Mereka hidup di atas kebenaran dan mati di atas kebenaran pula, karena itu mereka meraih derajat yang tinggi. “Di antara orang-orang mukmin itu ada orang-orang yang menepati apa yang telah mereka janjikan kepada Allah; maka di antara mereka ada yang gugur. Dan ada (pula) yang menunggu-nunggu dan mereka sedikit pun tidak mengubah (janjinya).” (QS. Al-Ahzab: 23)
Ikhwan sekalian, salah satu kebanggaan mereka adalah bahwa mereka membagi harta mereka yang terbatas itu kepada kaum Muhajirin, tetapi memang hati mereka lapang dan tidak sempit, sehingga dapat menampung semua yang datang kepadanya. Demikianlah hakikat persatuan bisa terwujud. Persatuan sejati, berawal dari perkenalan, berlanjut kepada persahabatan, kemudian kecintaan, dan berakhir dengan itsar (sifat mendahulukan orang lain). Tidak mengherankan bila momen-momen demikian ini diabadikan dalam firman Allah subhanahu wa ta’ala,
“Dan orang-orang yang telah menempati Kota Madinah dan telah beriman (Anshar) sebelum (kedatangan) mereka (Muhajirin), mereka mencintai orang yang berhijrah kepada mereka.

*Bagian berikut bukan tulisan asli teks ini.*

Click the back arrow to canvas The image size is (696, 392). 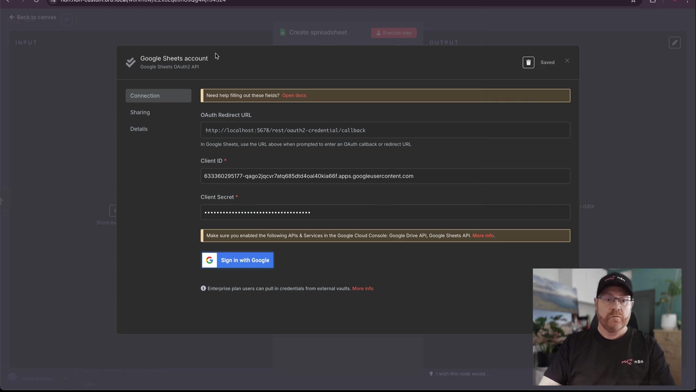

Dan mereka tiada menaruh keinginan dalam hati mereka terhadap apa–apa yang diberikan kepada mereka (orang Muhajirin); dan mereka mengutamakan (orang-orang Muhajirin), atas diri mereka sendiri. Sekalipun mereka memerlukan (apa yang mereka berikan itu). Dan siapa yang dipelihara dari kekikiran dirinya, mereka itulah orang-orang yang beruntung.” (QS. Al-Hasyr: 9)
Ikhwan sekalian, orang-orang Muhajirin diuji dengan keimanan yang kuat dan kesabaran, sedangkan orang-orang Anshar diuji dengan kecintaan yang sempurna, dan mereka semua telah berhasil, sehingga masyarakat Islam terbangun kokoh di atas prinsip-prinsip luhur yang membawa umat manusia kepada kemuliaan.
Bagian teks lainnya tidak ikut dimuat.